>> Start DOCUMENT PASSAGE
Omrani skates somewhat lightly over the relative independence of the English church from Rome (an advantage of being an island) and does not spend any time examining the importance of the distinctively Protestant nature of the English monarchy after the Reformation. He does highlight the fear of Catholic plots in the early modern period and Guy Fawkes Day as an important addition to the calendar, along with sporadic anti-Catholic violence. Perhaps oddly, he fails to mention John Foxe’s Acts and Monuments, popularly known as Foxe’s Book of Martyrs. This volume did more than any other to shape the anti-Catholic nature of England’s church life and Christian imagination. Indeed, at one time it was a legal requirement that a copy be held by all cathedral chapter clergy. That granted it a status shared only by the Book of Common Prayer and the Bible itself. It helped to define English Christianity as particularly anti-Catholic.
The King James version of the Bible and the Book of Common Prayer came to shape the modern English language.
The second dimension of Omrani’s argument is that of the salubrious influence of Christianity on English culture. For example, it was widely understood until recent times that English common law took its guiding commonsense principles from Christianity. Christianity also inspired great poetry, from Herbert and Donne to Eliot. Through the King James Version of the Bible and the Book of Common Prayer, it also came to shape the modern English language, particularly in its finest literary forms. Church music was also central to parish life and came to pervade education as well. It was not simply church services but also school assemblies that were marked by the singing of hymns, a practice that has all but vanished from the modern English experience. Omrani was at school in the ’90s, I was there in the late ’70s and ’80s, but our experiences were very similar. Corporate singing at assembly had a lasting effect. Even today, I have a lump in my throat whenever I hear “Jerusalem,” the words of which I can recall with ease—scarcely an orthodox hymn but full of deep, nostalgic resonances that provoke in me a longing for those lost halcyon days of youth.
And then there was the well-known connection between English Christianity and humane social reforms. William Wilberforce and Hannah More are well known, others less so but still very influential. Indeed, Omrani does a particularly good job of describing the life and contributions of Dr. Thomas John Barnardo, an Irish philanthropist who founded homes for impoverished children. He also includes the hapless Charles Kingsley, remembered today as the incompetent critic whom Newman demolished in his Apologia pro Vita Sua. In his own day, Kingsley played an important role in raising public awareness of the brutal phenomenon of child chimney sweeps, particularly through his novel The Water Babies. In each case, Christianity was central, not incidental, to the motives for reform. It is easy to see why: The Christian teaching that each and every human being is made in God’s image provided a framework for treating others as human beings and for doing so as one would wish to be treated. None of this is news to any who know English cultural history, but it is very useful to have it set forth in such a clear and thoughtful manner. The list of reforms wrought by Christianity is particularly impressive and should be pondered by any still intimidated by the tendentious histories underlying the claims that Christianity has only ever been harmful to humanity.
>> End DOCUMENT PASSAGE
>> Start INFORMATION SUPPLIED
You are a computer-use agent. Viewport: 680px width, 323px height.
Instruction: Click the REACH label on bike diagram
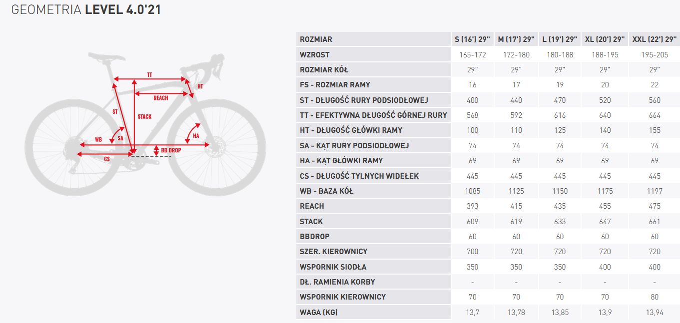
>> End INFORMATION SUPPLIED
▶ **STATED TASK**: Continue the passage on Omrani's account of Christianity's influence on English culture, picking up after its final sentence and not drawing on the data.

▶ **THE REPLY**:
Particularly entertaining is the section where Omrani speaks of the notorious eccentricity of many English clerics, something that fed into a taste for national nonconformity. My favorite in this regard is the Rev. John Froude, who would burn down the hayricks of parishioners who were delinquent on their tithes and dig holes in the road to prevent visits from his bishop, and who got his deacon drunk and hanged him upside down to prevent him leading evensong. Those, as one might say, were the days when society produced real characters and not merely the performative transgressors of our social media age.
Not all of Omrani’s narrative is relevant to his central argument. The chapter on Richard Rolle, Julian of Norwich, and others typically bracketed together using the later term “mysticism” is interesting enough but does not add to the overall thesis beyond addressing the rather nebulous criticism that English Christianity lacked “spirituality.” Some of the theological references are also misleading. For example, the focus on John Calvin as the source of a virtuous work ethic and his connection to Protestant notions of justification is somewhat overstated, as these things were more generically Protestant, perhaps Reformed, than simply the fruit of one Reformer from Geneva. Also the reference to John Calvin’s commitment to the principle that the finite cannot contain the infinite (often referred to as the extra Calvinisticum) as that which prevented him from seeing how the supernatural could manifest itself in and through the natural is wrong. The principle is a key part of standard Christology, well-established by Calvin’s day, and intended to guard the integrity of Christ’s human nature, not drive a hard wedge between the natural and the supernatural. Indeed, it is arguable that this principle offered an account of the opposite: how the infinite could be manifest in the finite without either losing its integrity. Yes, Calvin did not think that shrines and particular places had an inherent holiness, but that was based on his understanding of true worship and of the activity of the Holy Spirit, not the extra Calvinisticum.
The third part of Omrani’s argument is found in Part Two, where he makes his case for what a revival of interest in Christianity could offer to England. He critiques the old secularization thesis as too simplistic and sets the decline of Christianity’s cultural influence against the background of both technological developments and shifts in anthropology, the former of which rendered Christian values unnecessary (e.g., Why can’t sex be recreational and uncommitted once we have contraceptives and antibiotics to obviate unfortunate consequences of promiscuity?), the latter of which made them oppressive (e.g., If sex is the way to human satisfaction, rules that restrict desire take on a negative, even sinister, appearance). The results, however, have not been good. The nation has lost its shared moral imagination. Solitude has replaced community. Christianity, in offering a moral framework and a community, can answer both these questions. More than that, Omrani, a Christian himself, makes the case in the final chapter for Christianity as answering the human need for the sacred.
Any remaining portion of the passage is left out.